SIRT1-dependent upregulation of BDNF in human microglia challenged with Aβ: An early but transient response rescued by melatonin

Microglia represent a first-line defense in the brain. However, in pathological conditions such as Alzheimer's disease (AD), a pro-inflammatory switch may occur, leading to loss of protective functions. Using the human microglial cell line HMC3, we showed that exposure to low concentrations of ß-amyloid peptide 1-42 (Aß42; 0.2 uM) initially (6 h) upregulated anti-inflammatory markers interleukin (IL)-4, IL-13, and brain-derived neurotrophic factor (BDNF).
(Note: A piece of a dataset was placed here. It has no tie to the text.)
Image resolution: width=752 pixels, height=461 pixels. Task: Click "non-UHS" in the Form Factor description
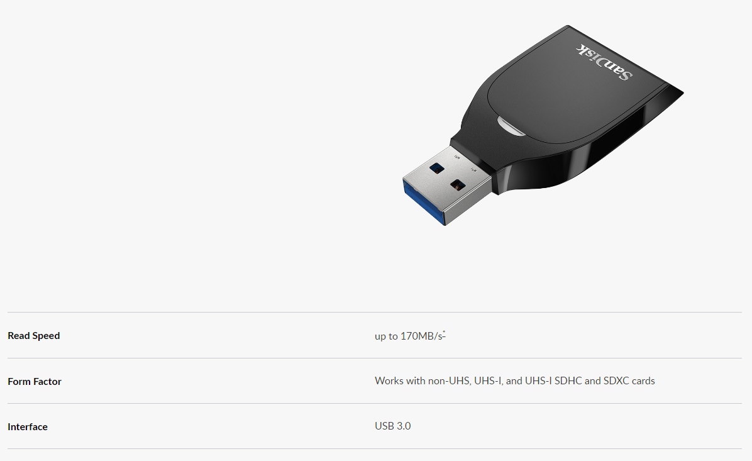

BDNF increase was prevented by selective inhibition of SIRT1 with EX527 (2 uM). Accordingly, these early effects were accompanied by a significant Aß42-induced increase of SIRT1 expression, nuclear localization, and activity. SIRT1 modulation involved adenosine monophosphate-regulated kinase (AMPK), which was promptly (30 min) phosphorylated by Aß42, while the AMPK inhibitor BML-275 (2 uM) attenuated Aß42-induced SIRT1 increase. Initially observed microglial responses appeared transient, as microglial features changed when exposure to Aß 42 was prolonged (0.2 uM for 72 h). While SIRT1 and BDNF levels were reduced, the expression of inflammatory markers IL-1 ß and tumor necrosis factor (TNF)-a increased. This coincided with a rise in NF-kB nuclear localization. The effects of melatonin (1 uM) on prolonged microglial exposure to Aß 42 were analyzed for their protective potential. Melatonin was able to prolong SIRT1 and BDNF upregulation, as well as to prevent NF-kB nuclear translocation and acetylation. These effects were sensitive to the melatonin receptor antagonist, luzindole (25 uM). In conclusion, our data define an early microglial defensive response to Aß 42, featuring SIRT1-mediated BDNF upregulation that can be exogenously modulated by melatonin, thus identifying an important target for neuroprotection.